I've always hated my teeth. They have been the bane of my existence for so many years. I've seen more dentists over the years with extreme measures for their viability and nothing seemed to work. I've had teeth pulled, capped, root canals, filed, filled, disguised, and gums scraped. To no avail. I finally got to the point where I asked myself, seriously, what is the point? Let's just start all over- let's just be done with it all.
You feel a bit like a failure and that it is an extreme decision you can't come back from. You think you know what you are getting yourself into, but there still ends up being surprises and moments when you think you made a mistake.
So, they gave me a prescription for pain meds (actually antidepressants) to take before I arrived. I can honestly say I faded in and out through the whole thing. I was aware of certain things (like the nova-cane shots) but not a lot of actual procedures.

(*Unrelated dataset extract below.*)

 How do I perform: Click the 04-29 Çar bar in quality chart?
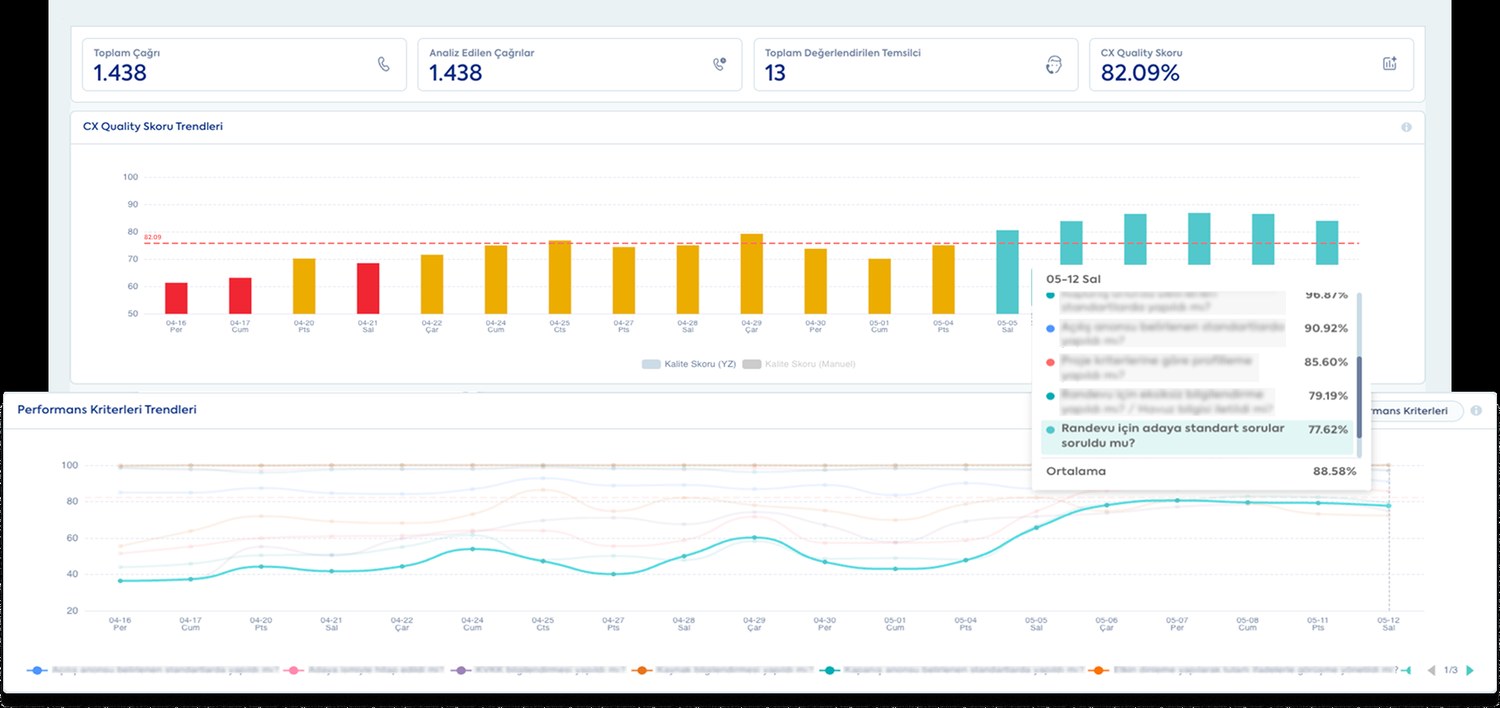coord(751,274)
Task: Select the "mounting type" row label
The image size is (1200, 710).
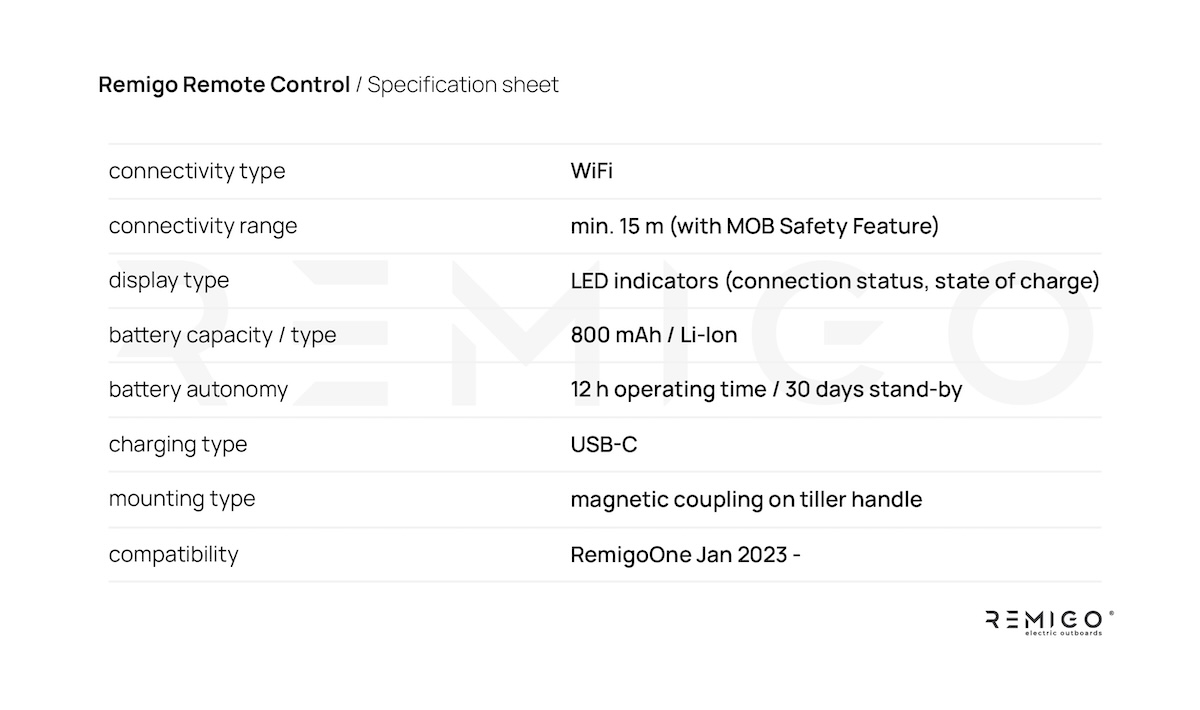Action: (x=182, y=498)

I was aware enough at one point to put on my mp3 player, but don't remember listening to it.
Steve drove me there and back and then again on Friday when they checked on my progress. I am going back today on my own for what I think is a bone spur.
It feels like there's too much in my mouth. the teeth feel small compared to all the gum material. The teeth have a smaller profile on the backside than on the front. Looking at my gums without the dentures in place is a scary thing! I can't even describe how horrific. I keep thinking I can deal with it and they will heal up and look better, but for now, it's just freaky. I've had so many problems in the past with TMJ that it's a work in progress to adjust to my teeth meeting and in the absence of the teeth , going past the point they normally would meet. It's early days and there's adjustment, swelling, healing, and so on, so I don't know which part of this will remain , which part will get better, or what I'll need to get used to. I've progressed to the point I take them out at night and then, I look like an old granny woman. I've not gone out in public yet and try to deal with talking much, but, today I have to because of that sharp thing in my gum. The teeth push against it, making it very sore, so I need to have it looked at. Adjusting to the bottom ones are much harder than the top- perhaps this is one reason.

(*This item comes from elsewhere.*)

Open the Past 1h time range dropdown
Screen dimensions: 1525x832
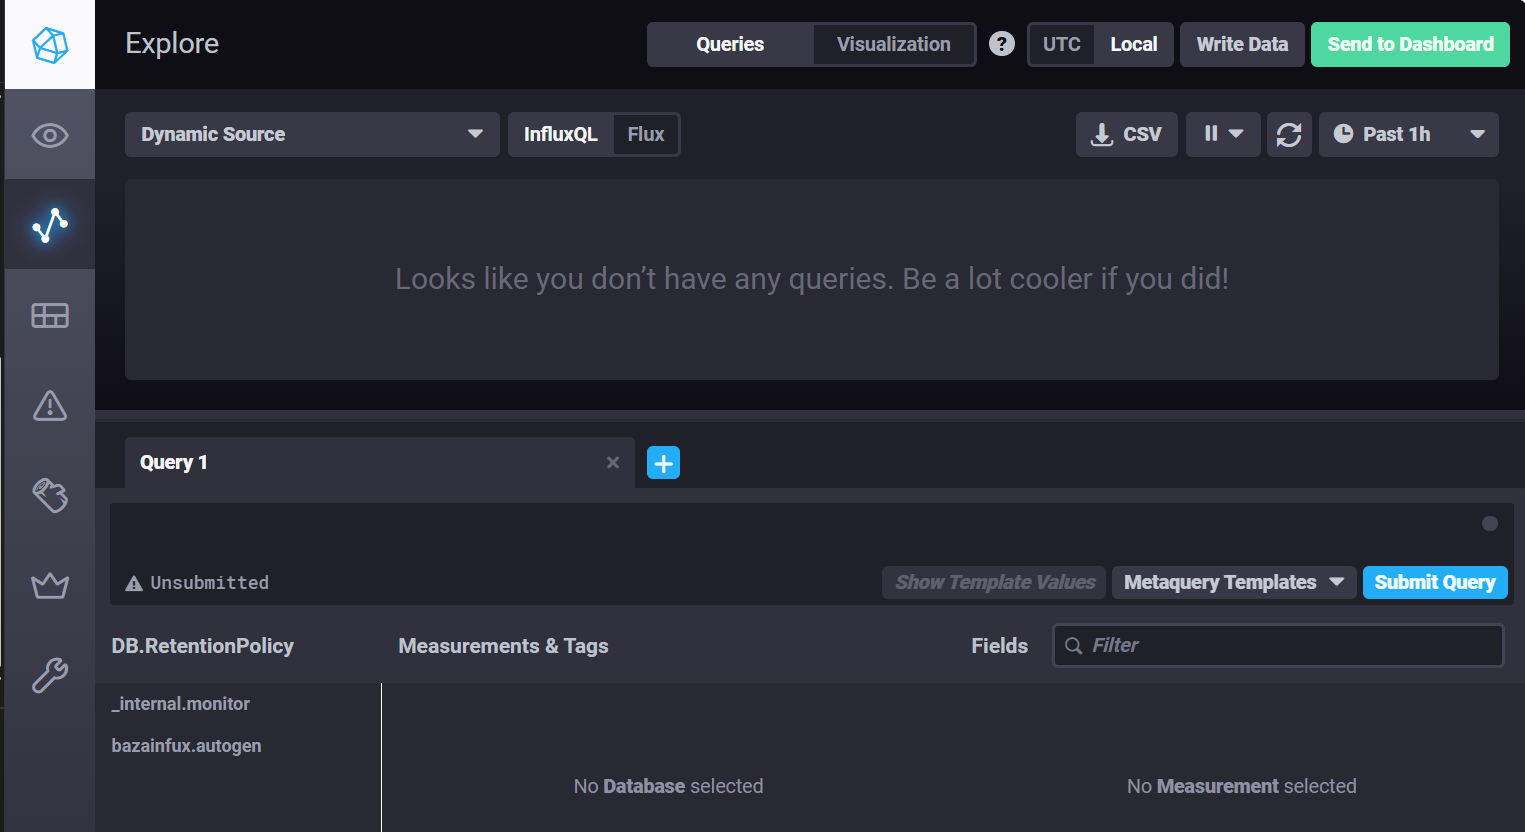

I've not felt like doing much these past few days. Yesterday I did sew a bit, but I've mostly been sleeping, watching Tv and reading. I started reading "the hunger games" and ended up reading all three books. It felt strangely appropriate to read of the characters' terrible lives as I'm going through a painful recovery.
I've been eating soft foods and dreaming of crackers and sandwiches. LOL I've actually not been enjoying the pudding and jello and icecream. I've been wanting savory flavors- so mash potatoes and gravy, potatoes, eggs, and soup are better, but not really hitting the spot. I'm wondering how to eat veggies. Steve has been great about getting me what I want, I'm just not sure what I want. I am concerned about protein- besides eggs- maybe I should get insure.
So, it's hard to see the benefits at the moment. I am sure I'll get the hang of it all eventually- lots of people do- and I hope I recover enough to be ok when I start back to work. I'll have a beautiful new smile with perfect teeth. I'll share it as soon as I can.